“Is social media important?”
Here we are, in 2015, and believe it or not, I still hear that question.
I mean, come on. There are 1.5 billion active users on Facebook, 364 million on LinkedIn, 304 million on Twitter, 300 million in Instagram, almost 100 million on Snapchat, 73 million on Pinterest. Everyone is there, our clients and customers included. Shouldn’t we be there, too?
I get it, though — from a business point of view, we need more than mere stats. So try this on for size:
Social media is your key to future success.
Here’s what I mean:
Our biggest problem today is change. We’ve always had to deal with new, disruptive stuff, but what’s different today is the blinding pace of change and its almost unprecedented scale. Legislative and regulatory changes, demographic shifts, leadership gaps, succession issues — they’re conspiring to make life hell for the average CPA.
The biggest change of all, though, is the dizzying technology that is transforming everything we do. Moore’s Law — the rule that states, in simplest terms, that computing power will double roughly every 18 to 24 months — has produced an incredible series of technological advances that would have seemed like science fiction just a short time ago. Our computers are about 130,000 times more powerful that they were in 1988. Your iPad Mini is as powerful as the world’s biggest supercomputer was in 1985. We’re all carrying mainframes in our pockets.

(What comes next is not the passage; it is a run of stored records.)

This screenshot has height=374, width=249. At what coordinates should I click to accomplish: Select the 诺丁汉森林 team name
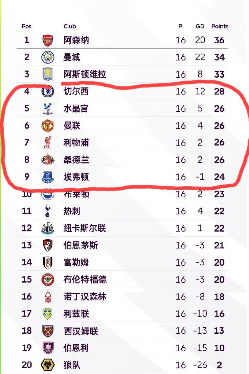[85, 296]
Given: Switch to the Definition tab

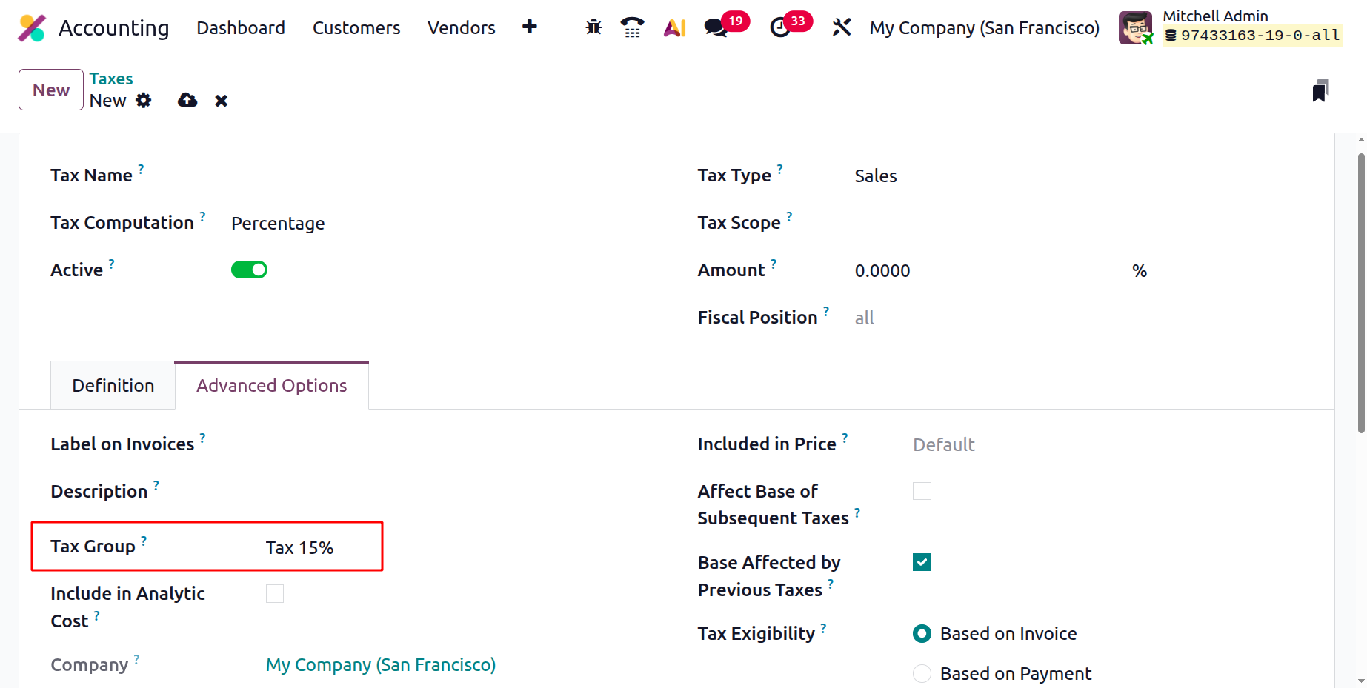Looking at the screenshot, I should tap(113, 385).
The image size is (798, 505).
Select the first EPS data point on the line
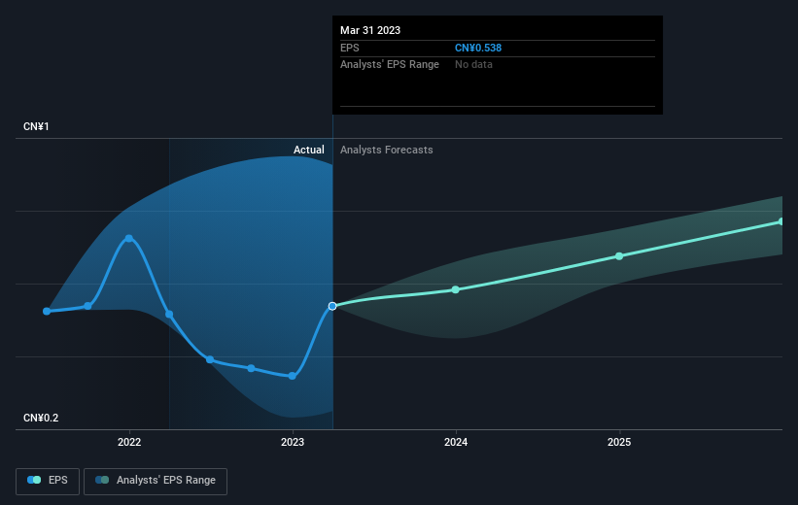pyautogui.click(x=47, y=311)
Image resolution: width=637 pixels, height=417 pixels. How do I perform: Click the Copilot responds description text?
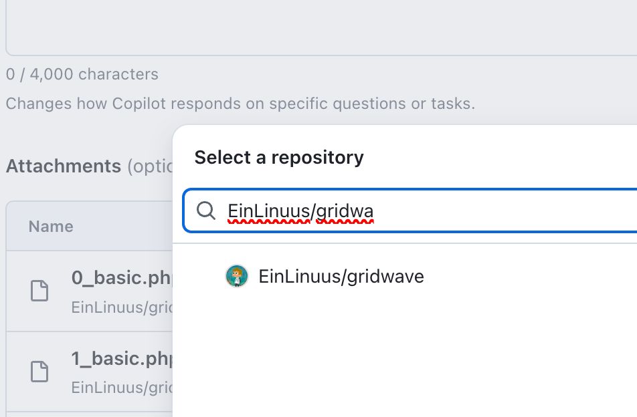pyautogui.click(x=240, y=104)
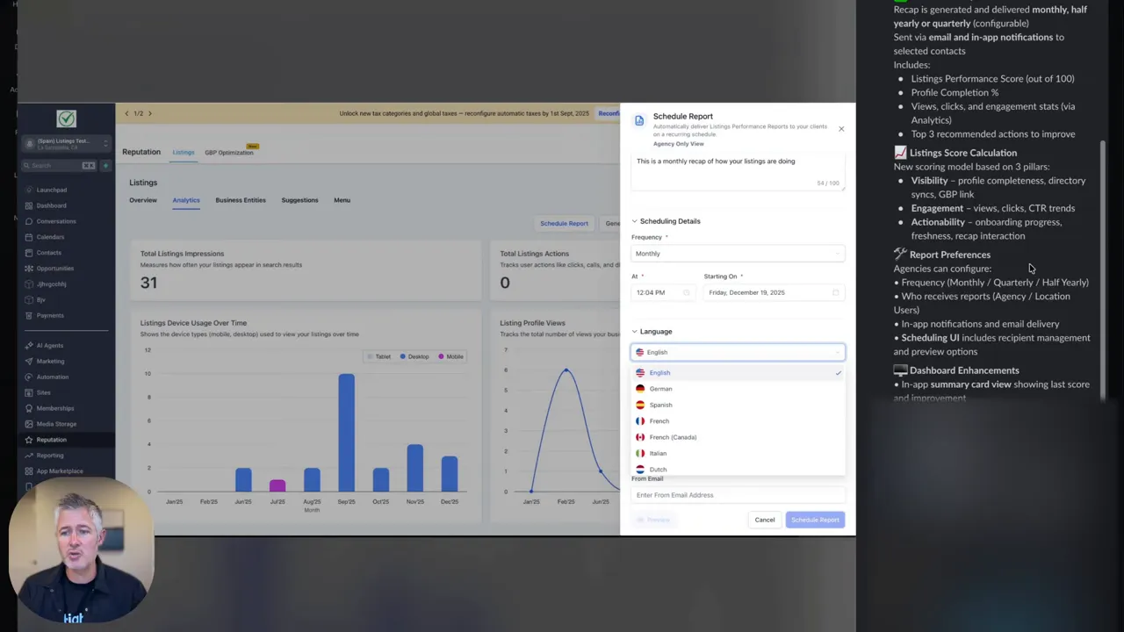1124x632 pixels.
Task: Switch to the Business Entities tab
Action: [240, 200]
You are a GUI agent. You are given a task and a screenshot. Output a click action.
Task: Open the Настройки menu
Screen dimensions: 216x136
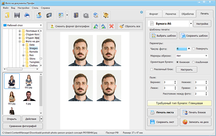pos(23,8)
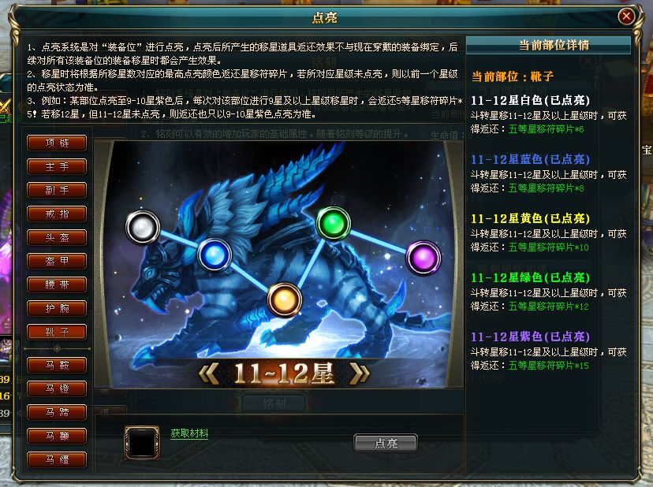
Task: Select the 项链 equipment slot
Action: click(57, 143)
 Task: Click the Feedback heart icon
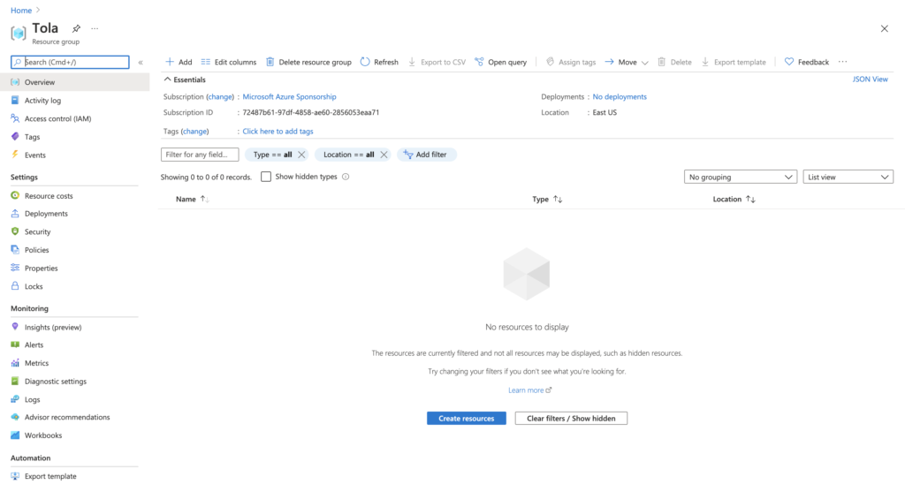[x=789, y=62]
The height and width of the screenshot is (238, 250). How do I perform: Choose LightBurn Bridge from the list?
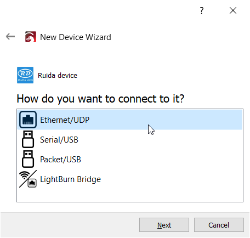tap(130, 179)
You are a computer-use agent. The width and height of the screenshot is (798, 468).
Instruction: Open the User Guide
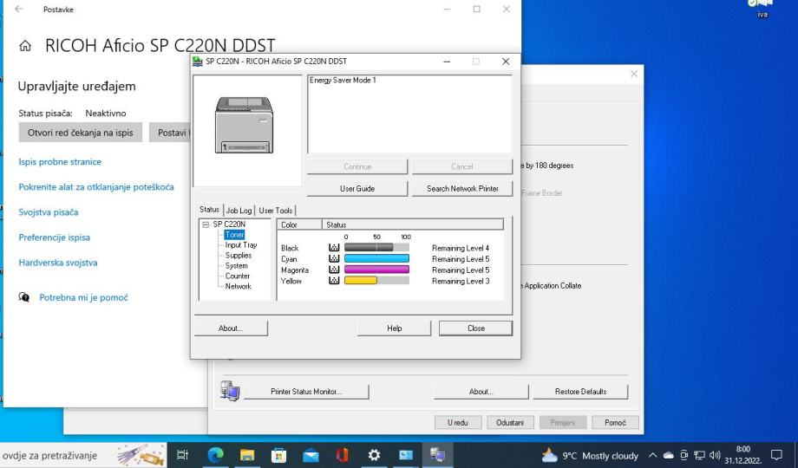[356, 188]
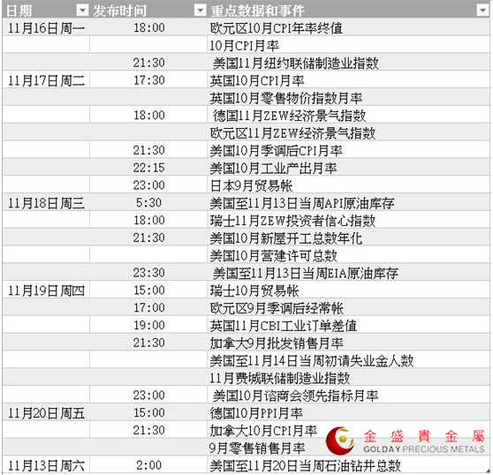Screen dimensions: 493x475
Task: Open the 日期 column filter dropdown
Action: coord(82,11)

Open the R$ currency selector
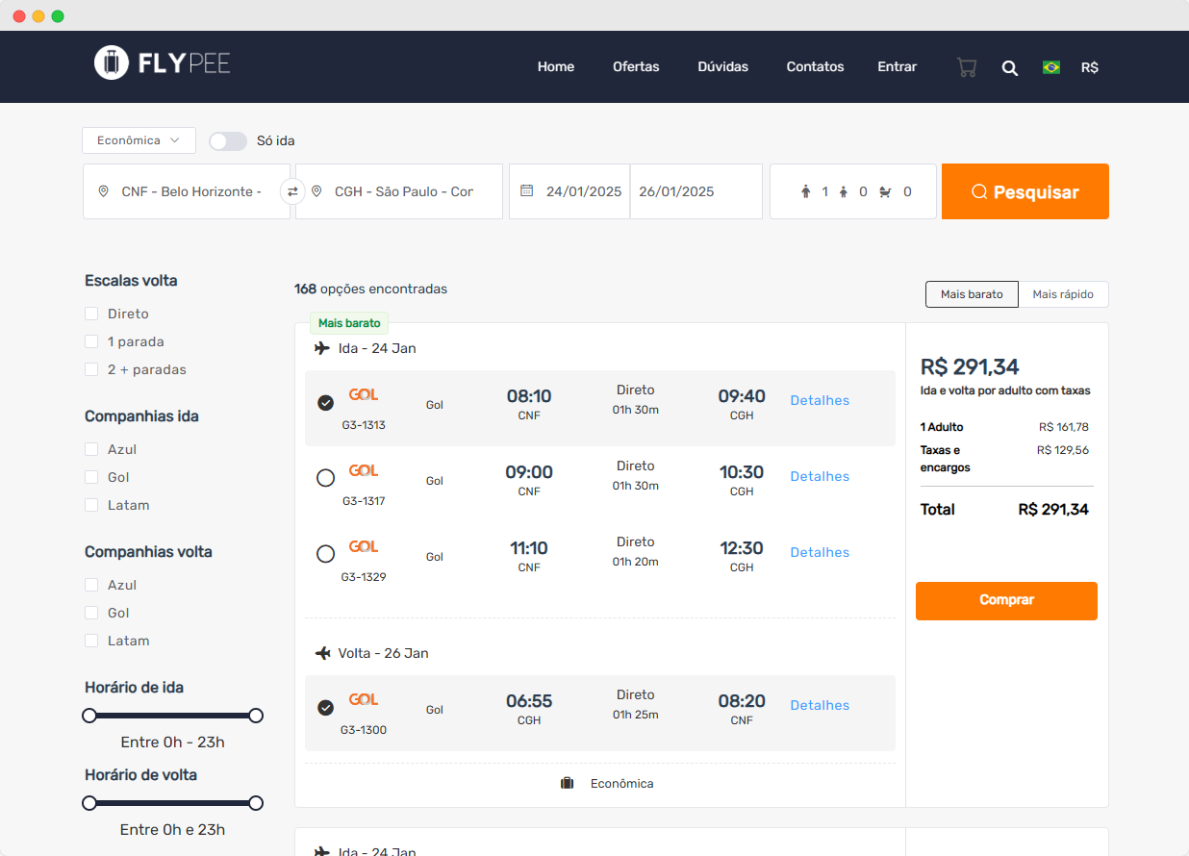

But Moore’s Law has given us more than a bunch of cool new gadgets to play with. It has fundamentally changed every job on the planet — yours and mine included. Need proof? Ask a journalist, or a recording industry executive, or whoever’s in charge of the U.S. Postal Service. The day will come, I swear to God, when filing a tax return — any tax return — will be a completely automated process. Regulators and lawmakers undoubtedly will want a say in how that all shakes out, but the technology will be there to make it happen. Moore’s Law will see to it.
How will those of us who work in that space stay relevant to our clients when that day arrives? If we’re smart, we haven’t waited until now to ask that question.
So what do we do about all of this?
In the simplest terms, as Tom Hood says, we must keep our L > C. We must outlearn the pace of change. That’s easier said than done, though. How do we learn in an era when we’re facing more change, more chaos, and more information from more sources than ever?
We need two things to make that happen:
1. Better information
Consider this mind-numbing nugget from Eric Schmidt, Google’s former CEO and now executive chairman of its umbrella organization, Alphabet: From the dawn of civilization through 2003, just five exabytes of information was created. That much information is now created every two days, and the pace is increasing.
Hearing that, most people would conclude our problem is information overload. Not so, says Clay Shirky. The New York University new media professor says we humans have been complaining about — and dealing with — information overload for generations now.
The real problem, Shirky says, is filter failure. We need better filters that will deliver to us only the information that we find valuable and let us ignore all of the other crap floating around out there.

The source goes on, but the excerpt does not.